THE EXERCISE »
Reproduce the records below without any changes, from the line containing "Screen dimensions: 1112x610" through the line containing "click(x=74, y=504)", with both of those lines included.

RECORDS PROVIDED »
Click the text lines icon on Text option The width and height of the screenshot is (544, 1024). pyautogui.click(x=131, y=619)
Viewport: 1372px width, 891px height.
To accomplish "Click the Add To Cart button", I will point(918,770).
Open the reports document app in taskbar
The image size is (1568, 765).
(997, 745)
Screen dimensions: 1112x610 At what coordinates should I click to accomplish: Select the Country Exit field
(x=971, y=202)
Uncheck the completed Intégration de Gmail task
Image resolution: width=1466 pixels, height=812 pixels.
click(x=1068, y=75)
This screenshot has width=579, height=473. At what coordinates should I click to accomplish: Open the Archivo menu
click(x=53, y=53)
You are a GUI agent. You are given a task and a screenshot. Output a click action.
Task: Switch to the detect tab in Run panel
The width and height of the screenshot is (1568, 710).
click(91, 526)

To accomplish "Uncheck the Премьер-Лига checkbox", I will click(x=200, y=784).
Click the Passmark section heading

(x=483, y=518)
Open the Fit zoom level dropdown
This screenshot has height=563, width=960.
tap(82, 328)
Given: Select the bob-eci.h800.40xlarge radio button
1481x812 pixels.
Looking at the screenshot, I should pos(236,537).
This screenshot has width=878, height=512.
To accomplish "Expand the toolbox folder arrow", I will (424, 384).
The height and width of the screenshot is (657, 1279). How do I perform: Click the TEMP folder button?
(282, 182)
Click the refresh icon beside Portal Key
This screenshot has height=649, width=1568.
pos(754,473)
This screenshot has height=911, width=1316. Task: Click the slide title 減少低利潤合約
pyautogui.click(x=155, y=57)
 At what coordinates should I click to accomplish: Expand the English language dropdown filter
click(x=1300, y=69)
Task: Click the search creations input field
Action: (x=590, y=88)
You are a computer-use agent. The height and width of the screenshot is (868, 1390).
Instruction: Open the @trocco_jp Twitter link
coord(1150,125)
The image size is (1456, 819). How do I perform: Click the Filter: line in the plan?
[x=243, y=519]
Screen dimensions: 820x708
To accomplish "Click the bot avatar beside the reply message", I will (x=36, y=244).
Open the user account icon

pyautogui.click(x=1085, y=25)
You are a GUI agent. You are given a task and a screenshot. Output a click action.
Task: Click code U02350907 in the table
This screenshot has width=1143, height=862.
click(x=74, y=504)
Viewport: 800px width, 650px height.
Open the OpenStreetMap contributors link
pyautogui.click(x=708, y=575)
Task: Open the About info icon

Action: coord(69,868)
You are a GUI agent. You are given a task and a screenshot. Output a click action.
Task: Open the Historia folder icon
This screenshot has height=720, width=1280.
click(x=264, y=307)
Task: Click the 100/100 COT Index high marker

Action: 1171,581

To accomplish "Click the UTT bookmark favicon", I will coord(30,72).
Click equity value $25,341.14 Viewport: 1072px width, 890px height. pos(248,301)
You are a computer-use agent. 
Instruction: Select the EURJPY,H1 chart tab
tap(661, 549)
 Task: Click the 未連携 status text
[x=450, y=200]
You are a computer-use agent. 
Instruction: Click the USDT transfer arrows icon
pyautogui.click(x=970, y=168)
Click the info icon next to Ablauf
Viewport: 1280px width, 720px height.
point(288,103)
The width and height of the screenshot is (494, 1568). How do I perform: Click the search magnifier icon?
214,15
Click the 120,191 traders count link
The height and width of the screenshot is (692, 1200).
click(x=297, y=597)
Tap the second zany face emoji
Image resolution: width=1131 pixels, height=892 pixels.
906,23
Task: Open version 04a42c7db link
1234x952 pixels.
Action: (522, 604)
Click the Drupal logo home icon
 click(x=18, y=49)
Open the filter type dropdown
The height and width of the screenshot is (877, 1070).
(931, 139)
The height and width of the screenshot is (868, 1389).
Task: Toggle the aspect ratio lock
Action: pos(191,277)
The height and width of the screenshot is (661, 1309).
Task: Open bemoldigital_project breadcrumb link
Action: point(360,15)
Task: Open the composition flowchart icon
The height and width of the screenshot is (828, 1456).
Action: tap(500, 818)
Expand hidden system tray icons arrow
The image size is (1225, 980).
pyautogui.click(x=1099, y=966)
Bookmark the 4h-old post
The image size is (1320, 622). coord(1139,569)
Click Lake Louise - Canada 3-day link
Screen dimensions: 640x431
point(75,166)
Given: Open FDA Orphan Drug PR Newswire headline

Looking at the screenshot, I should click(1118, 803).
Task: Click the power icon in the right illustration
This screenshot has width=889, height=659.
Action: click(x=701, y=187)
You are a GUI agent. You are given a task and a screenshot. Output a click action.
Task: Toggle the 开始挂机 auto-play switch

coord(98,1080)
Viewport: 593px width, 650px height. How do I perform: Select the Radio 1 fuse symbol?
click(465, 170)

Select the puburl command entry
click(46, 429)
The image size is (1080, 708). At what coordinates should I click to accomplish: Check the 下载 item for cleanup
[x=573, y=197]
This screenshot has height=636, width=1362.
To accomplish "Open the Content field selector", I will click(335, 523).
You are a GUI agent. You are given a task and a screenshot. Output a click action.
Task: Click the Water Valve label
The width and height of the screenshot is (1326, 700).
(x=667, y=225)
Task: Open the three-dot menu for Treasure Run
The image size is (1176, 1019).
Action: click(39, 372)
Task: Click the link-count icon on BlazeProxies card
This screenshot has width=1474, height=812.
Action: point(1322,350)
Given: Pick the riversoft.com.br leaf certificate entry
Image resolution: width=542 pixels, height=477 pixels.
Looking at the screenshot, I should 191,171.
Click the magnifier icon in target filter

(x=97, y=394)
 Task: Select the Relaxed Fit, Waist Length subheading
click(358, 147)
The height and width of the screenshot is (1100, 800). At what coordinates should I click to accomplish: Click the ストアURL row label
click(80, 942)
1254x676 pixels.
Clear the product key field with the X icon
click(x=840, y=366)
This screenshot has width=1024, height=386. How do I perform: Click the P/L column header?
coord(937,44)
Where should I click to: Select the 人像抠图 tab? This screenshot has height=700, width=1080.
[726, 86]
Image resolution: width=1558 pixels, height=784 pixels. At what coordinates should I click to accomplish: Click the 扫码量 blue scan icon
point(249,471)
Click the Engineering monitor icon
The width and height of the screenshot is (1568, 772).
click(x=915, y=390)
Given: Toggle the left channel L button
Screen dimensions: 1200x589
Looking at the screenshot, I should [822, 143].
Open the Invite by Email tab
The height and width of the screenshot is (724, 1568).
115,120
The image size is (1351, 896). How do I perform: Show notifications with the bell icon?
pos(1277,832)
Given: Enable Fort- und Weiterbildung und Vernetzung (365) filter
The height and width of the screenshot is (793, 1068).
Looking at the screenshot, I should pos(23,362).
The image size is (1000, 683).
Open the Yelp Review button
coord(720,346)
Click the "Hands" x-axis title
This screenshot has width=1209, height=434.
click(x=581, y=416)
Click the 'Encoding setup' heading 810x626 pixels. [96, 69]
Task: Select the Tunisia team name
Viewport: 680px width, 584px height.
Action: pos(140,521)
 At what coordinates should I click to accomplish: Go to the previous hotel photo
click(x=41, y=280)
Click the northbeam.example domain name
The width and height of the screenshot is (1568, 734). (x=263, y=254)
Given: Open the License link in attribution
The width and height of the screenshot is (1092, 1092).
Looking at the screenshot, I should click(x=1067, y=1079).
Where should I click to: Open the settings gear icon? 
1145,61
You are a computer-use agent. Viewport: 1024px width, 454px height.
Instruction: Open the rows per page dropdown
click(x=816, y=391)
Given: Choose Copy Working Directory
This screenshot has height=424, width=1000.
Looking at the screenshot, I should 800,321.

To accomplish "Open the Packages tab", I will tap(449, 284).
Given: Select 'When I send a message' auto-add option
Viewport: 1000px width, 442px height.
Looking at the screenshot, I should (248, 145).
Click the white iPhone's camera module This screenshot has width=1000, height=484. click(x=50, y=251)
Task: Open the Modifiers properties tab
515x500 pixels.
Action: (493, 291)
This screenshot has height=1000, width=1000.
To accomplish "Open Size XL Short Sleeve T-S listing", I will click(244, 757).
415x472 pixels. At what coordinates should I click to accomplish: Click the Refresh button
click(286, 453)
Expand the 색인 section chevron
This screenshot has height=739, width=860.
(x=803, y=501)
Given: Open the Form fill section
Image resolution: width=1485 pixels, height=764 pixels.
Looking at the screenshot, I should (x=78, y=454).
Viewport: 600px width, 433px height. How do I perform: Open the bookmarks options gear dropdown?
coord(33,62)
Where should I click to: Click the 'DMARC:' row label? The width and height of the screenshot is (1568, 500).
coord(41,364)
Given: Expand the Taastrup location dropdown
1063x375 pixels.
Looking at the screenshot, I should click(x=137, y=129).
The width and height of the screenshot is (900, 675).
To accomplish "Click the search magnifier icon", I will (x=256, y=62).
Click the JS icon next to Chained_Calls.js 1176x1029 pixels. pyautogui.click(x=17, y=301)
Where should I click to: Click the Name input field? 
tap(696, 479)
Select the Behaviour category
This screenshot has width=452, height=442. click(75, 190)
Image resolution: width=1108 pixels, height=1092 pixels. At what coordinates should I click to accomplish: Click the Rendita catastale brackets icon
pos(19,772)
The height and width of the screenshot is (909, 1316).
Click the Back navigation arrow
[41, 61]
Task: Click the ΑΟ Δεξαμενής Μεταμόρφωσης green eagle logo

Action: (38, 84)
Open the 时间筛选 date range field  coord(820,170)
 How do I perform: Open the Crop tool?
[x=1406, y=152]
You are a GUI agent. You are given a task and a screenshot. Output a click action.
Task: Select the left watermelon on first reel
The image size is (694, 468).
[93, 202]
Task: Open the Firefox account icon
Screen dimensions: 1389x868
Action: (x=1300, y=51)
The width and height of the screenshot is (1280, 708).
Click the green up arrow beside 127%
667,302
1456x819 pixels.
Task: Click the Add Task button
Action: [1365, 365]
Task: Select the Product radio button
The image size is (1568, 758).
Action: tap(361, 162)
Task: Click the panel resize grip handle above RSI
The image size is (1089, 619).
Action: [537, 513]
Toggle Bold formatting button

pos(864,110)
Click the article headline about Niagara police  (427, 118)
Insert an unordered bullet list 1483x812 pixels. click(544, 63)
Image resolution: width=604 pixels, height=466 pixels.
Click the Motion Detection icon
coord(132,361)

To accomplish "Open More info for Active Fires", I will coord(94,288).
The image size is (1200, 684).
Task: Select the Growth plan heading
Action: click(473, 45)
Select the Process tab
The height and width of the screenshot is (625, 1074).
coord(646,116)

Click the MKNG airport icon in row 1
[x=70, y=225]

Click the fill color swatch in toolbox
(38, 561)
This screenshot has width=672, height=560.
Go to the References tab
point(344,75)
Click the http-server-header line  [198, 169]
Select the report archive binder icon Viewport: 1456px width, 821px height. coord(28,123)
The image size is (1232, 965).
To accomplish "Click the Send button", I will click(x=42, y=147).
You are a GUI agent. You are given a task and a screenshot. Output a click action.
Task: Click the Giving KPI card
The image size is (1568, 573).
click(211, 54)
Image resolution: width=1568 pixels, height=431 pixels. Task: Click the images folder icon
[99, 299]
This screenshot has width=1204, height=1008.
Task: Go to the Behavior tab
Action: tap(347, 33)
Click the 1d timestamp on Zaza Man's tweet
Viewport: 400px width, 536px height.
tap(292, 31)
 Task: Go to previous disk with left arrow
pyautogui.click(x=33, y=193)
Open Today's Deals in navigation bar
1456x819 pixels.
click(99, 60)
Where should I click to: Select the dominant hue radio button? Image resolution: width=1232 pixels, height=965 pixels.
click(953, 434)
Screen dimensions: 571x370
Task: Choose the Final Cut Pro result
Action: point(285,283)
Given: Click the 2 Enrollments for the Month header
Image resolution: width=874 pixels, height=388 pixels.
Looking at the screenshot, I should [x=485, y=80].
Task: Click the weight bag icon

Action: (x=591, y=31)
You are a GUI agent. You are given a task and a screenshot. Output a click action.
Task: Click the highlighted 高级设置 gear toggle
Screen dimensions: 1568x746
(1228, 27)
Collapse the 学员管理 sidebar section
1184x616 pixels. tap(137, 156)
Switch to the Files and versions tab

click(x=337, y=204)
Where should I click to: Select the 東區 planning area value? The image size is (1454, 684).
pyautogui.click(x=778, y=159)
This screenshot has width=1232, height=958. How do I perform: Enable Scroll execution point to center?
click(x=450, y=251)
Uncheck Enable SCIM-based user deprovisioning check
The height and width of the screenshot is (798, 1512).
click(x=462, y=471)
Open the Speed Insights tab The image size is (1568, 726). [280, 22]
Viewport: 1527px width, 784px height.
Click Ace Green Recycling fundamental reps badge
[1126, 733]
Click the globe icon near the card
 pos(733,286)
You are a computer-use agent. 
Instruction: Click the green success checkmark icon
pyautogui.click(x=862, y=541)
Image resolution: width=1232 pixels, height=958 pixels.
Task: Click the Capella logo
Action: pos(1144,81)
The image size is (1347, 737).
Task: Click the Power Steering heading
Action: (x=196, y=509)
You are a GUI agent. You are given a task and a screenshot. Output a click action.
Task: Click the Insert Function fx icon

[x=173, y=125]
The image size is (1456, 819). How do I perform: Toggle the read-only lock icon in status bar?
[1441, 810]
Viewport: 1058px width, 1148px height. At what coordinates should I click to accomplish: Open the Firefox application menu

PROBLEM SOLUTION »
Screen dimensions: 1112x610 At what coordinates should I click to accomplish: Select the Country Exit field
(x=971, y=202)
Uncheck the completed Intégration de Gmail task
Image resolution: width=1466 pixels, height=812 pixels.
click(x=1068, y=75)
This screenshot has width=579, height=473. At what coordinates should I click to accomplish: Open the Archivo menu
click(x=53, y=53)
You are a GUI agent. You are given a task and a screenshot. Output a click action.
Task: Switch to the detect tab in Run panel
The width and height of the screenshot is (1568, 710).
click(91, 526)

To accomplish "Uncheck the Премьер-Лига checkbox", I will click(x=200, y=784).
Click the Passmark section heading

(x=483, y=518)
Open the Fit zoom level dropdown
This screenshot has height=563, width=960.
tap(82, 328)
Given: Select the bob-eci.h800.40xlarge radio button
1481x812 pixels.
Looking at the screenshot, I should pos(236,537).
This screenshot has width=878, height=512.
To accomplish "Expand the toolbox folder arrow", I will (424, 384).
The height and width of the screenshot is (657, 1279). How do I perform: Click the TEMP folder button?
(282, 182)
Click the refresh icon beside Portal Key
This screenshot has height=649, width=1568.
pos(754,473)
This screenshot has height=911, width=1316. Task: Click the slide title 減少低利潤合約
pyautogui.click(x=155, y=57)
 At what coordinates should I click to accomplish: Expand the English language dropdown filter
click(x=1300, y=69)
Task: Click the search creations input field
Action: (x=590, y=88)
You are a computer-use agent. The height and width of the screenshot is (868, 1390).
Instruction: Open the @trocco_jp Twitter link
coord(1150,125)
The image size is (1456, 819). How do I perform: Click the Filter: line in the plan?
[x=243, y=519]
Screen dimensions: 820x708
To accomplish "Click the bot avatar beside the reply message", I will (x=36, y=244).
Open the user account icon

pyautogui.click(x=1085, y=25)
You are a GUI agent. You are given a task and a screenshot. Output a click action.
Task: Click code U02350907 in the table
This screenshot has width=1143, height=862.
click(x=74, y=504)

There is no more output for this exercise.